A former Australian of the Year's rollercoaster AFL career that reached the pinnacle of the sport’s success and yet ended in racial vilification would seem to offer few parallels with the world most financial advisers inhabit.
And yet Goodes feels the advice his mother gave him when he was first making his way in the world rings true across our common humanity.
For Goodes, the common thread for advisers and professional athletes is their need to know the rules of the game, achieve a level of skill at what they do and set targets and goals.
“We both have external factors at play: competition, clients, the landscapes, the grounds. And we both have public opinion to contend with; they love to weigh in on whether we’re right or wrong,” he said.
“Most of all, both industries rely on the strength and resilience of ourselves when we’re in play. I have learnt many times over that we can’t always control the things around us but we do have a choice.”
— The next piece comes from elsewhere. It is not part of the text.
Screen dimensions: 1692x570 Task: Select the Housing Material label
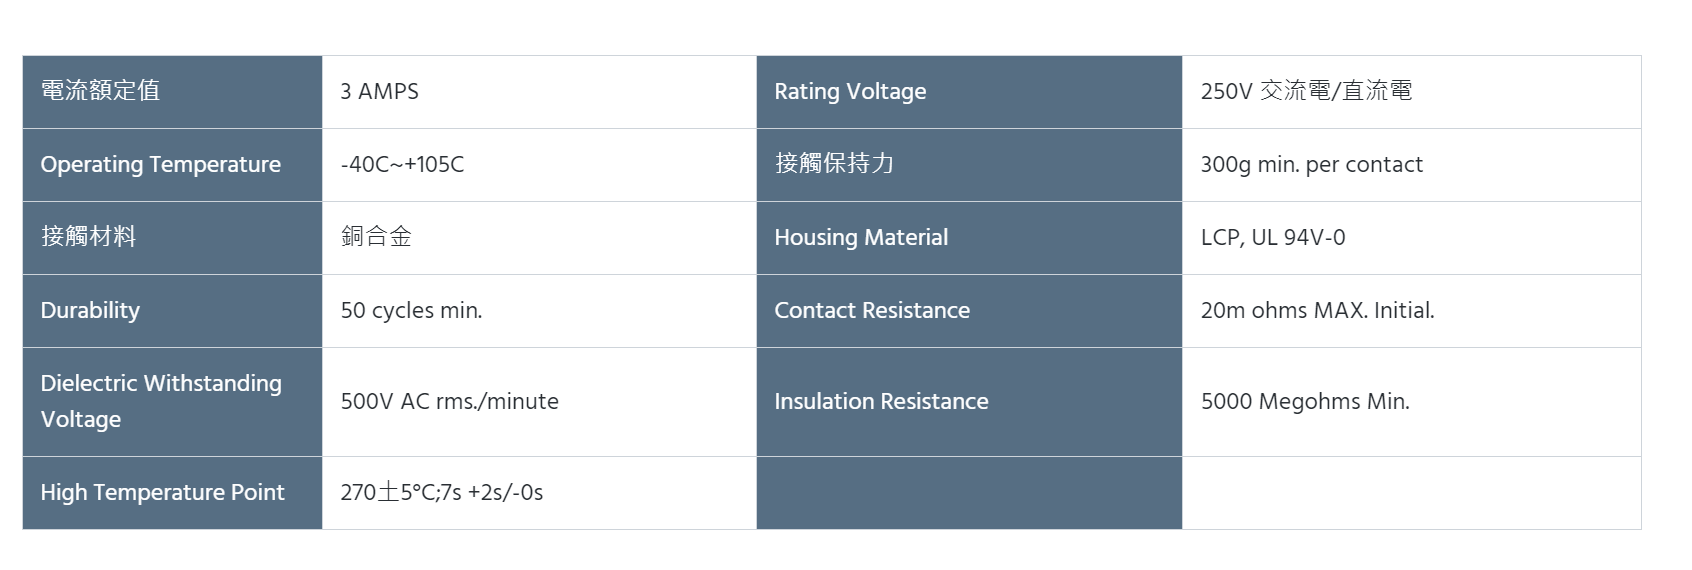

Goodes admits that he wasn’t a natural leader and that it didn’t come to him as easily to him as some people think. The craft had to be learned and he credits the Swans’ team culture early in his career as central to his development and later success.
“After 2003 we made a commitment to giving 100% effort 100% of the time and there were no exceptions,” he said. “At a team level, we honoured these behaviours almost more than the skill level of any one player.”
Goodes acknowledged that you can’t create a winning team just by signing up the most highly skilled players you can afford. Instead, you must bind talented individuals together with a set of easily identifiable behaviours that underpin team culture.
“As a leadership group we had the philosophy that if the behaviours and mindset were right then we could work with a player on anything,” he said. “We had a motto that you could act your way into or out of our culture.”
Goodes said it was inevitable across industry sectors and professions to find people who will be supportive and those who either disagree or who work towards undermining the efforts of others.
For the Swans legend this meant getting himself out of an environment that was potentially toxic to his mental health. And that could only be done by retiring from football.
“I know that building solid internal foundations provides the best resilience and, for me, that was knowing my purpose and having a passion for what I was doing … utilising the support and team around me and believing in myself and my values,” he said.
“It was about identifying and then focusing on the actions and behaviours that are required right in front of me and letting that work its magic. You’re only as good as your last game or last action and it’s consistency that makes premiership behaviours.”